Thursday, March 16, 2006

The Communion Fast

as all Catholics know is that no food or liquids other than water can be consumed for one hour before communion. However, this a greatly mitigated form of the communion fast that was in place until the 1950s. Prior to that, the fast was from all foods and drinks, water included, from midnight until the communion. Father William Saunders, in an article writing in the Arlington Catholic Herrald gives a good short history of the communion fast and the reason for it.

As he notes, the communion fast is regulated in canon law. The canon reads in full:

Can. 919 §1 Whoever is to receive the blessed Eucharist is to abstain for at least one hour before holy communion from all food and drink, with the sole exception of water and medicine.

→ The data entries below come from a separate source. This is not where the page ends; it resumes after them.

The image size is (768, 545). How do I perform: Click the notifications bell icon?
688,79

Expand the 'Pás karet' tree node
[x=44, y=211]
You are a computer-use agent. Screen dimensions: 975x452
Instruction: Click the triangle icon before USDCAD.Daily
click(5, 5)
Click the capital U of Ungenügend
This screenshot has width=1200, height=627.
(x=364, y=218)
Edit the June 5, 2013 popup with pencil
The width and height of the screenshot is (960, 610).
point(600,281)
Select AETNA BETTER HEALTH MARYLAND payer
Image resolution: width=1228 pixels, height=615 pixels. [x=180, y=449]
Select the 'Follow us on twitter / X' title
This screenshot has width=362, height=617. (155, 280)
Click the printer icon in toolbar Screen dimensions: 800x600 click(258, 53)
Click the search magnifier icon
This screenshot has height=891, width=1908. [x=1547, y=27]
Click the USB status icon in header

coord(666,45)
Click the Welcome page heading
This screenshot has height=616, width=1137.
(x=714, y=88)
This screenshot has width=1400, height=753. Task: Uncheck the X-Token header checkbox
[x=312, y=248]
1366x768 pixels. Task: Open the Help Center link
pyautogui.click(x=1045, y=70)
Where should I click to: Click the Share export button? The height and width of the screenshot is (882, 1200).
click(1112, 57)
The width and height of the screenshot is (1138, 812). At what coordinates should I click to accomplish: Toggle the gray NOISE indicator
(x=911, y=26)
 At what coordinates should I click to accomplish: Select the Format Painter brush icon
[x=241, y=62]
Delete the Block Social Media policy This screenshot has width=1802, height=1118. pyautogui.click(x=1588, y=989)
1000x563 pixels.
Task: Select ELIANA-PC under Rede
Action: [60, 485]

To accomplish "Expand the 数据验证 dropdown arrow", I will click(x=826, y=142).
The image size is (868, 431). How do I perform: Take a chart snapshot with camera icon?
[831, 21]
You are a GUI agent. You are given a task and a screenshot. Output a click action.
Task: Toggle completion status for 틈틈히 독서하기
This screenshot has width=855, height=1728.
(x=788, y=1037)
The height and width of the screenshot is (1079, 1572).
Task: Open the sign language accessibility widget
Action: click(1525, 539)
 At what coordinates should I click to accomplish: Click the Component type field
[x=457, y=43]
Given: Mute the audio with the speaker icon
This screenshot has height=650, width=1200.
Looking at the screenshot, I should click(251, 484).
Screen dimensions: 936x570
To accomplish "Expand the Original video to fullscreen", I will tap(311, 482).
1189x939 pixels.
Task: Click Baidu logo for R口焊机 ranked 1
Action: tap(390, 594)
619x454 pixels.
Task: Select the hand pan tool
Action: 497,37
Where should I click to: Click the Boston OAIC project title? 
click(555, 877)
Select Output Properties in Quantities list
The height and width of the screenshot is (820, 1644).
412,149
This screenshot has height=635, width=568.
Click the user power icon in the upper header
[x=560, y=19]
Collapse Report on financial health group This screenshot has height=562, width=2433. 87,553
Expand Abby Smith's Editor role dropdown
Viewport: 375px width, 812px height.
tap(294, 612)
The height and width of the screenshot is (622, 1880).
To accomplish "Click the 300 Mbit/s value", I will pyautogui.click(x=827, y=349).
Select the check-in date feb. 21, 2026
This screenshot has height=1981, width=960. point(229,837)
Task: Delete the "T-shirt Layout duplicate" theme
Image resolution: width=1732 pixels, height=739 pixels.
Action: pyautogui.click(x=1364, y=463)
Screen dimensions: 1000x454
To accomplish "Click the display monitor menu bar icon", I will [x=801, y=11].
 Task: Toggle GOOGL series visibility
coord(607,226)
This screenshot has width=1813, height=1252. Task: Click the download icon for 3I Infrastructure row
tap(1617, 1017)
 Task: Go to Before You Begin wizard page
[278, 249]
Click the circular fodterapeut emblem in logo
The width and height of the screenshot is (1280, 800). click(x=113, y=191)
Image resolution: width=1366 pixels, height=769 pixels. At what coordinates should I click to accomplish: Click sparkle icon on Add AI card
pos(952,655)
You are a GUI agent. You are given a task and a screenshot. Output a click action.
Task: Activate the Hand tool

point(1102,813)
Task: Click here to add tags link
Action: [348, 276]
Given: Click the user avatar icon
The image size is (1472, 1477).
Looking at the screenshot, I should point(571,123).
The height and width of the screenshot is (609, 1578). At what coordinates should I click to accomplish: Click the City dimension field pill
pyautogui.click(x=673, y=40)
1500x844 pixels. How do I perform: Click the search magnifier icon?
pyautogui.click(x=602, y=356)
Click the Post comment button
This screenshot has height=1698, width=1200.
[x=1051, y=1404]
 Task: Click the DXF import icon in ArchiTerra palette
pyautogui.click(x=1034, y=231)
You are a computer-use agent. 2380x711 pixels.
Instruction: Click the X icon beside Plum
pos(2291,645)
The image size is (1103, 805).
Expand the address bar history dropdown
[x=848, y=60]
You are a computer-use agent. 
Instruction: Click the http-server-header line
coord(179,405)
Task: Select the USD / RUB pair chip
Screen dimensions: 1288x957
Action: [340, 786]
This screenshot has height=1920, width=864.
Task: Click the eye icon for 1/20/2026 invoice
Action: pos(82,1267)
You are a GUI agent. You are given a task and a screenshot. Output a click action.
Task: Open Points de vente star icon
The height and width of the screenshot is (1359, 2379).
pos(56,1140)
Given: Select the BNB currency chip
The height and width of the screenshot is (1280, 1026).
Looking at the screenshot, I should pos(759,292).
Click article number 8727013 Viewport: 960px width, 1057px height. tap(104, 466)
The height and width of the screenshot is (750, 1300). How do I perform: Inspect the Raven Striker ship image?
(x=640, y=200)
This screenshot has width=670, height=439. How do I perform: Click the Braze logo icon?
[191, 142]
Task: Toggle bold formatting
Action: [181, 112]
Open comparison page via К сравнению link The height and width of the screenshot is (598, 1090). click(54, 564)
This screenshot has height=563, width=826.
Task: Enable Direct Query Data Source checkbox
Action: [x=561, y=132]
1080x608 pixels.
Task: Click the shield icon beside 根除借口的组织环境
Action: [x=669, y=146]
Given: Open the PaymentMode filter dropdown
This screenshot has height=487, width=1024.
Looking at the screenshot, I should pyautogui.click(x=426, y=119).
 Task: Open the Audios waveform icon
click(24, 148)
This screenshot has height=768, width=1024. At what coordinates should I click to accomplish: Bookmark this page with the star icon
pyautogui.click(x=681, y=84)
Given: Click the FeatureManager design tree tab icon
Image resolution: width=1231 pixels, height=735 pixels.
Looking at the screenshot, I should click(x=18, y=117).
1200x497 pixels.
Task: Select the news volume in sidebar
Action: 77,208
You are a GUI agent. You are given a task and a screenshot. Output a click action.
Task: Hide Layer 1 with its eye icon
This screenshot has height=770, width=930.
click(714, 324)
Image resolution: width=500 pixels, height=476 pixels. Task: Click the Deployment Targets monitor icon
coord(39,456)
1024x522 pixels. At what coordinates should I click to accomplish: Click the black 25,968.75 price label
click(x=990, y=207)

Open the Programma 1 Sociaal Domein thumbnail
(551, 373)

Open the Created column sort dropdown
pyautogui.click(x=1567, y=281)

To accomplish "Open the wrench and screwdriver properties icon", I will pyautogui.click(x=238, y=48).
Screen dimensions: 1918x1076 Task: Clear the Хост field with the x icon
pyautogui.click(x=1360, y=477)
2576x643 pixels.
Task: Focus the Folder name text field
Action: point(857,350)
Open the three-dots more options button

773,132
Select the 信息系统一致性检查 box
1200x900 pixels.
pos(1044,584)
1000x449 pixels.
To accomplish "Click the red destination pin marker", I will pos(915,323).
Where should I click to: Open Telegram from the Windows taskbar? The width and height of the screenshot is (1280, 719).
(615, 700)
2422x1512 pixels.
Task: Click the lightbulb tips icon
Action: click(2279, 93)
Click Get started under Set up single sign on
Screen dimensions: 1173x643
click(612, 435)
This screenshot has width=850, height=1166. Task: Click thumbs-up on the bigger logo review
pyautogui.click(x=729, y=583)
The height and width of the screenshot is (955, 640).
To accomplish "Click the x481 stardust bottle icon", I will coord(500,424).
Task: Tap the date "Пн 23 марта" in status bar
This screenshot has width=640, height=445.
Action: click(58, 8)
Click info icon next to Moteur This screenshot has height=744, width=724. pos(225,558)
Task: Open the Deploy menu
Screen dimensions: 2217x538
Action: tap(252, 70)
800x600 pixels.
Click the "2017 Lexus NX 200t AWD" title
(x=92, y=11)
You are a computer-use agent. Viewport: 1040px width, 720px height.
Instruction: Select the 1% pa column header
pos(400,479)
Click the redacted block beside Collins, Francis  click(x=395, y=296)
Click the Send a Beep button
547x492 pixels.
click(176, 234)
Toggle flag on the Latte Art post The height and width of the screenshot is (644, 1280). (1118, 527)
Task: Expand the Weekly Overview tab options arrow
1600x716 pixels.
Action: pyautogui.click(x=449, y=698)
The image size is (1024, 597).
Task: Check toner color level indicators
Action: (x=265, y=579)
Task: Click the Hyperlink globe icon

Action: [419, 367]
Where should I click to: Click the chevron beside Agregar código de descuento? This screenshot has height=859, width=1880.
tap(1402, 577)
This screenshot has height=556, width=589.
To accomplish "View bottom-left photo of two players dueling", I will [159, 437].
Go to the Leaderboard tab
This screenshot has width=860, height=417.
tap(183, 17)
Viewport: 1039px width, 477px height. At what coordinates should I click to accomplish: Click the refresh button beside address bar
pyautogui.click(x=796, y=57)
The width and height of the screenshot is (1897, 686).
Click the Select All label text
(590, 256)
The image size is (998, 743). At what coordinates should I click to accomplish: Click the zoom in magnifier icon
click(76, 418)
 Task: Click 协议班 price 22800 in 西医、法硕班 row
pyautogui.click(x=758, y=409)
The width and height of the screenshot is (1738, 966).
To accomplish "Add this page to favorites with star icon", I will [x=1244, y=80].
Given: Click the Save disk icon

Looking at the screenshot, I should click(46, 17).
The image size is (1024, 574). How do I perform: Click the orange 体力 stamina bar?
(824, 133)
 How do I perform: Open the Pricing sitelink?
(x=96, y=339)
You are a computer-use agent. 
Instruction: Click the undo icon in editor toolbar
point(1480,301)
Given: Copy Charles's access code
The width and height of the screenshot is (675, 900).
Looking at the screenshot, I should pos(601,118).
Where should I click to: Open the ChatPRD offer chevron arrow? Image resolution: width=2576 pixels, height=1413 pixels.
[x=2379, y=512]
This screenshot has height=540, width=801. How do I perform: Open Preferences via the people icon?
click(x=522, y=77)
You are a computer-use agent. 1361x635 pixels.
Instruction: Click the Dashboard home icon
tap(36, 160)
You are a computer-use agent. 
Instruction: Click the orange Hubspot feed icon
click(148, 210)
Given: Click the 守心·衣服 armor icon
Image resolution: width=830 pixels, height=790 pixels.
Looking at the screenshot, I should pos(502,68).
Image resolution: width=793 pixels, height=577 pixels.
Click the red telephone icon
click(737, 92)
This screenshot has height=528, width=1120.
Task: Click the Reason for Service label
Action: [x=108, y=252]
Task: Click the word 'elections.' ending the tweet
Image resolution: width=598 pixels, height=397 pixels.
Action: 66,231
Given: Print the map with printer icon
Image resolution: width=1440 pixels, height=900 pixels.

§2 A priest who, on the same day, celebrates the blessed Eucharist twice or three times may consume something before the second or third celebration, even though there is not an hour's interval.

§3 The elderly and those who are suffering from some illness, as well as those who care for them, may receive the blessed Eucharist even if within the preceding hour they have consumed something.


For most Catholics, it is section 1 of the canon which regulates our behavior. Note that the fast is to be for at least one hour before communion. In other words, the Church has allowed each individual to make a determination about how long the fast should be given his condition.

A person with a full night's rest, no unusual physical needs, etc. should have no problem following the ancient discipline of fasting from midnight on. Those engaged in work overnight might be placing their work and even their lives in jeaopardy by doing so, as hunger could lead to faintness and accidents, and so a shorter fast would then be appropriate. But the received tradition of the church is to fast in order to purify ourselves, and to stir up a holy hunger for the bread of life and the cup of salvation.

Each person is allowed to judge for himself, but as with any other decision, we should be informed by the practice of the Church which is not only the living but also those who have gone before.